Directions for this task: Copy the stretch of data from the line containing "Open Explore Elementor" through the line containing "point(21,14)", including the requests, and add 96 to every coordinate in the answers. Leave the pictures out.
***** Input material
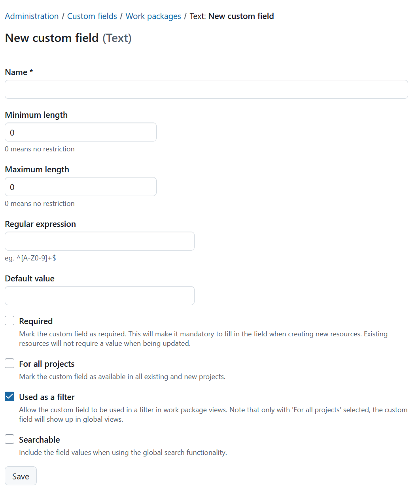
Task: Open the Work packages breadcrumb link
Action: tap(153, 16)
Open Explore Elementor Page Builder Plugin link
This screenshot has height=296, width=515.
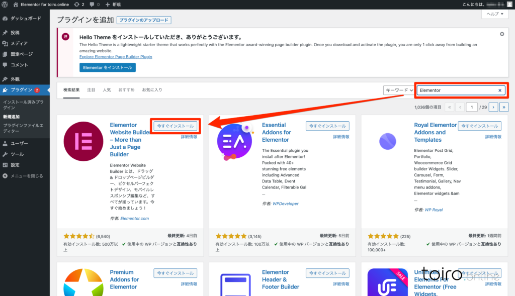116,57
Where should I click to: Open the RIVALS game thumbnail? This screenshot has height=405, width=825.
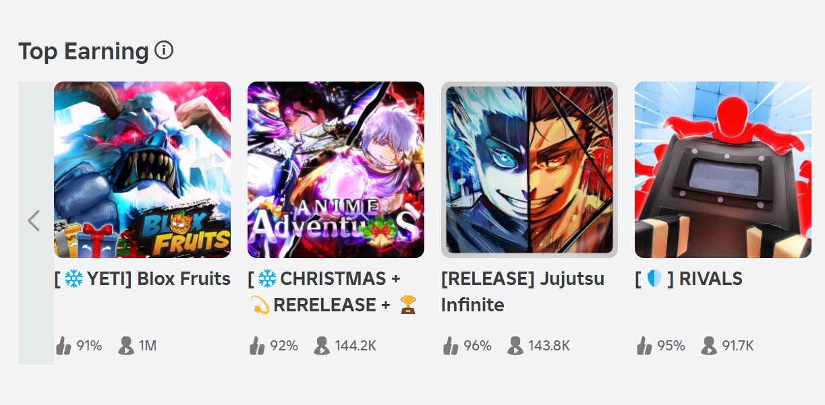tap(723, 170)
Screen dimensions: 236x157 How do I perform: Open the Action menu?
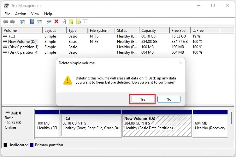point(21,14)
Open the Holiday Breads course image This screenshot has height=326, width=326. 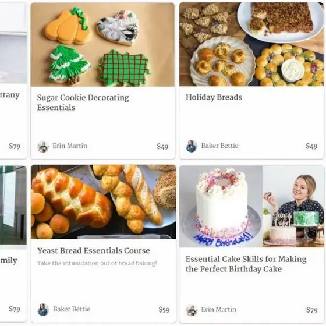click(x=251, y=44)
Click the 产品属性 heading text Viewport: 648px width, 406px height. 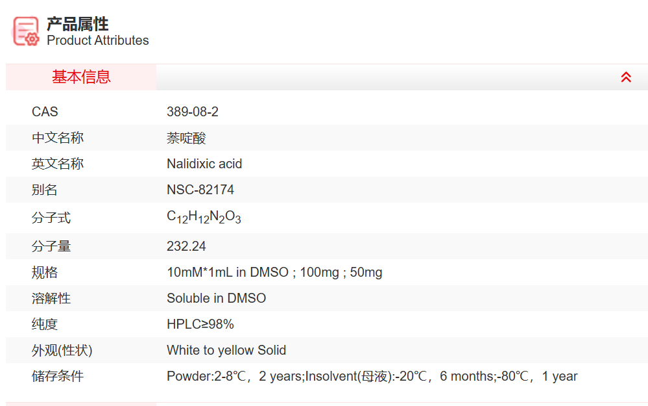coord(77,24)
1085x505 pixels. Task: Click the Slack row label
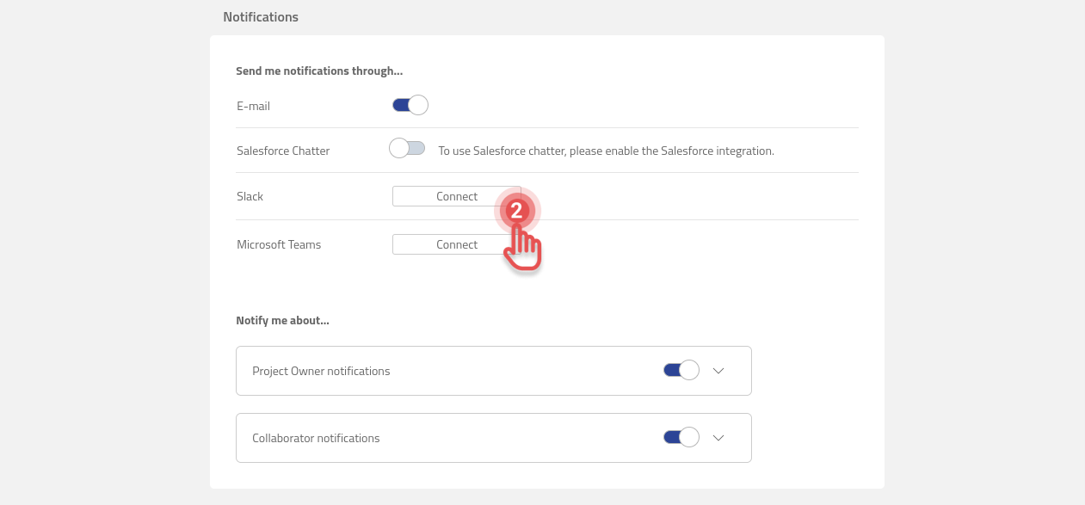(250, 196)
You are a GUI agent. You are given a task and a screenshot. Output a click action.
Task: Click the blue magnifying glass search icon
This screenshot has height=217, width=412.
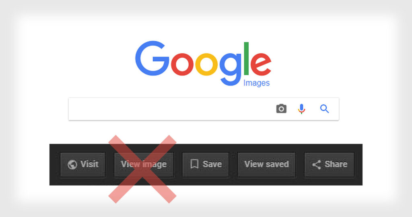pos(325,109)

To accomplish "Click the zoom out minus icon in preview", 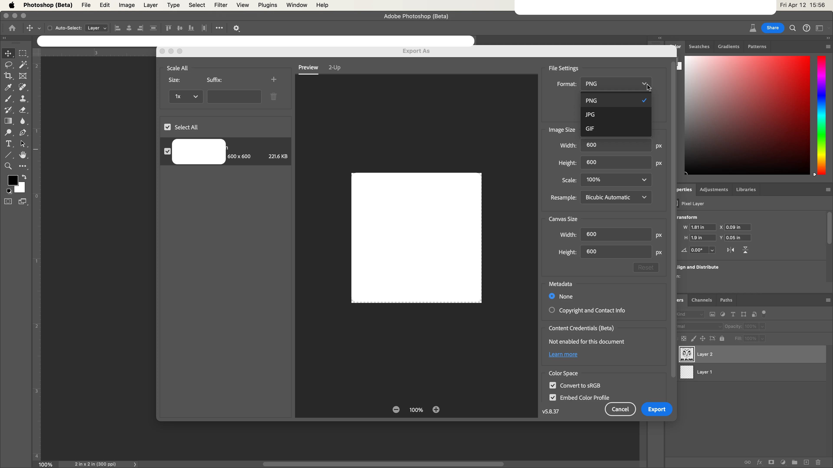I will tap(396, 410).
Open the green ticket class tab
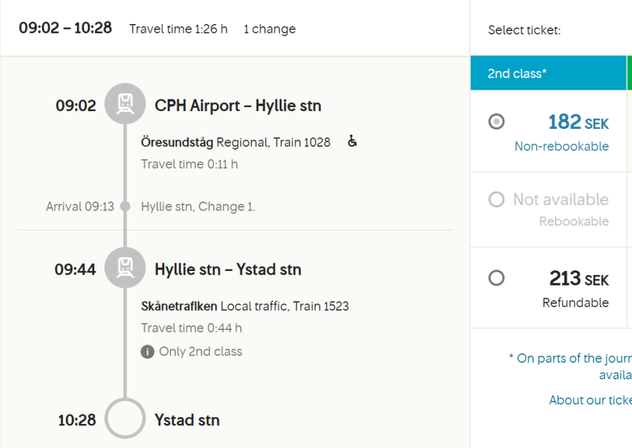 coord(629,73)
**********
Solution for this exercise:
Open Explore Elementor Page Builder Plugin link
This screenshot has height=296, width=515.
212,153
Where should I click to: Open the RIVALS game thumbnail? This screenshot has height=405, width=825.
tap(819, 266)
Screen dimensions: 236x157 How do I perform: Open the Action menu?
point(117,110)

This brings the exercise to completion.